Overview of PhD Research
My research is funded by the NSF GRFP (awarded in 2020) and aims to understand the role of bottom-up and top-down effects of climate change on plant communities, with a focus on soil microbial community interactions with plants. By leveraging the two projects described below, I will collect samples and use experiments to quantify the direct and indirect effects of climate warming, insect herbivory, and drought on soil biota-plant-herbivore interactions. I seek to answer the following questions: (1) How does the composition and structure of a soil microbial community differ in the presence and absence of warming temperatures, insect herbivores, and drought? And (2) What is the soil community’s influence on plant traits, stress responses and insect preferences in the presence or absence of warming, insect herbivory, and drought?
This is a long-term experiment that was established in 2015 by Dr. Zarnetske’s lab.

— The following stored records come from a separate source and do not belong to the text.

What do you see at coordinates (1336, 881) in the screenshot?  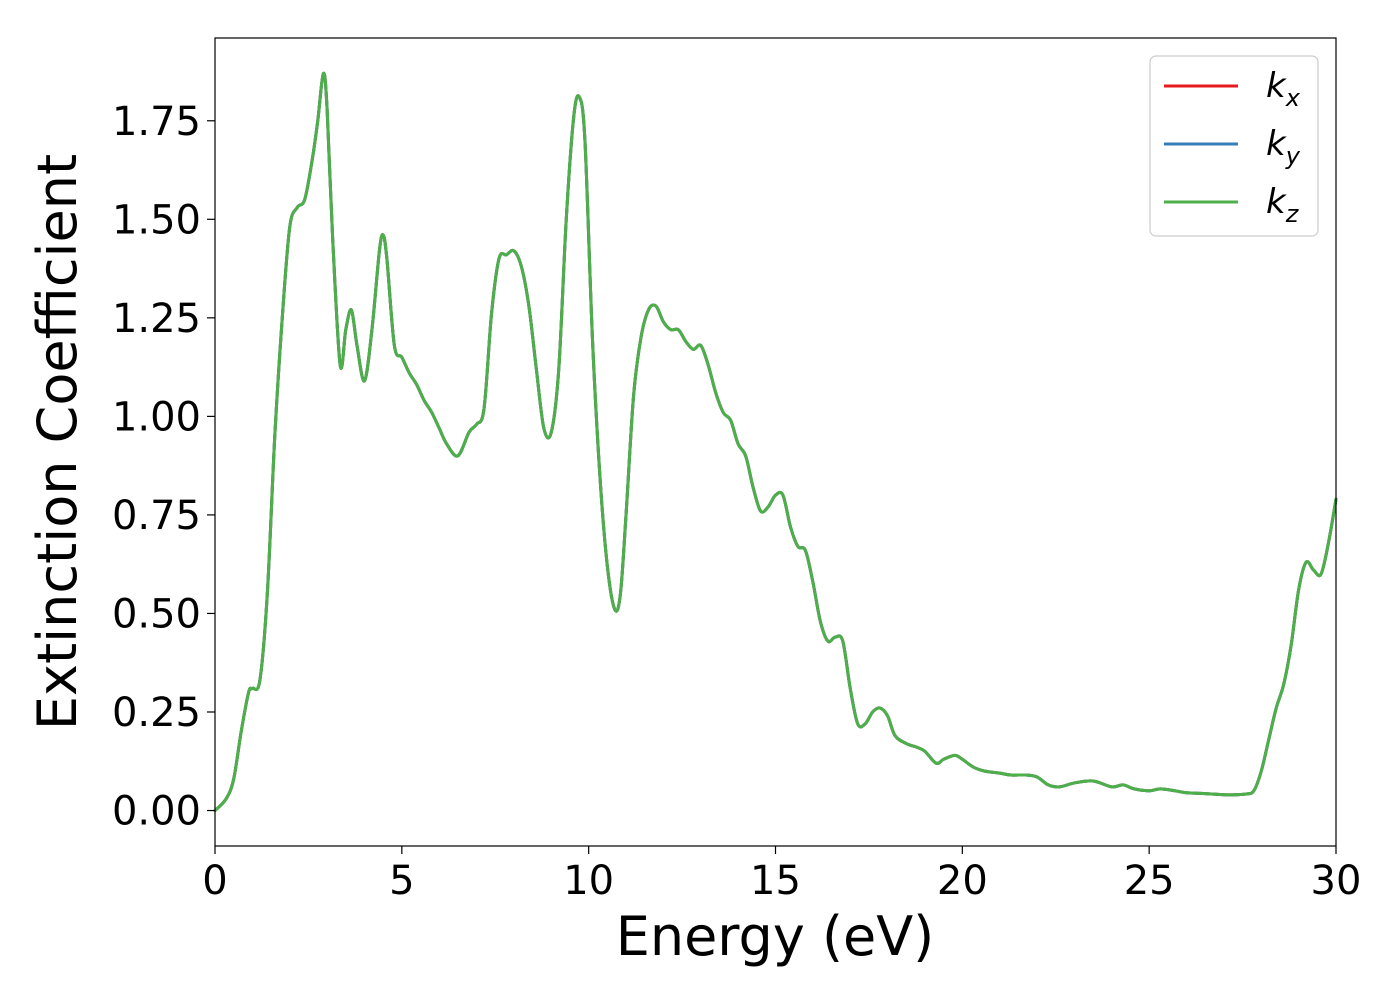 I see `x-tick-label: 30` at bounding box center [1336, 881].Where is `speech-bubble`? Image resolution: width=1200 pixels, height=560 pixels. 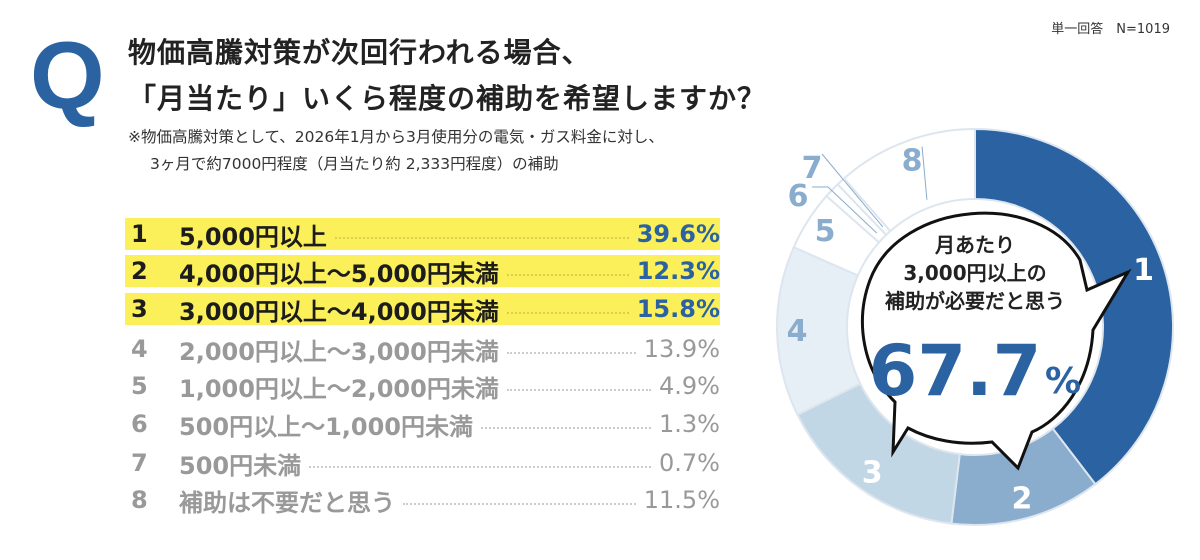 speech-bubble is located at coordinates (996, 341).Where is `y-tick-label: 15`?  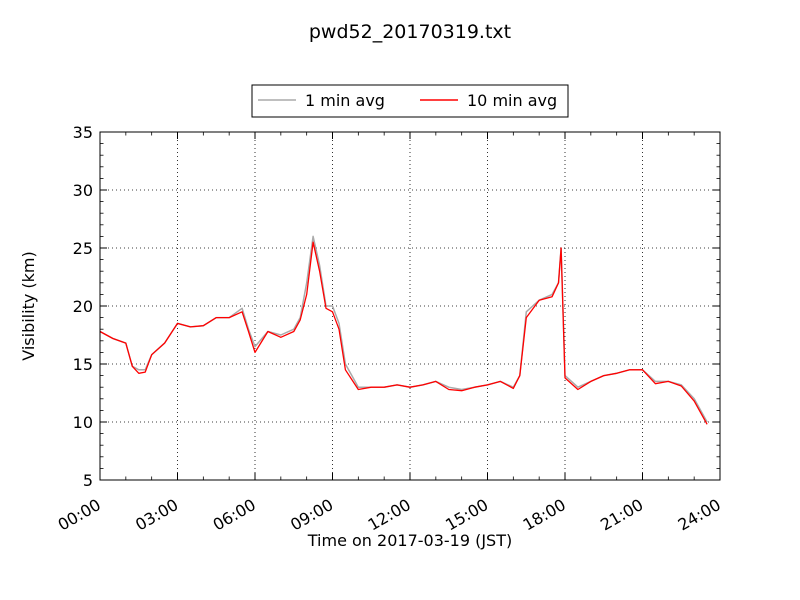 y-tick-label: 15 is located at coordinates (83, 364).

This experiment tests the impact of warming temperatures and insect herbivory on early-successional plant communities at two sites: the University of Michigan Biological Station (UMBS) and Michigan State University’s (MSU) Kellogg Biological Station (KBS). The project's goal is to understand how biotic interactions and climate change directly and indirectly affect community structure and function. To simulate global warming, Open Top Chambers (OTCs) are used to passively increase air temperature. At the same time, these structures allow natural levels of precipitation, light, and gas exchange to occur. The OTCs warm the inside on average about +1.8°C above ambient temperatures and they stay up all year round through the winter. Insecticide is applied to manipulate insect herbivory. This project includes a fully factorial design with ambient, warming, insecticide and no insecticide treatments (six replicates each of four treatments). There are 24 - 1m2 plots at each site. In 2019 and 2020 I managed the site at UMBS as a technician and I am currently working to analyze the data from these two sites as a graduate student.
REX: Rain Exclusion eXperiment
This large-scale rainfall manipulation experiment began in spring 2021 at the KBS LTER Main Cropping System Experiment (MCSE). In the early successional treatments (T7s) of the MCSE, there are OTCs where the SpaCE lab will look at the singular and interactive effects of warming, insect herbivory, and now drought on early successional plant communities. A continuous 6-week long drought will be imposed during the growing season from 2021-2023. I am specifically interested in uncovering the short and long-term temporal changes of the bacterial and fungal communities within these plots.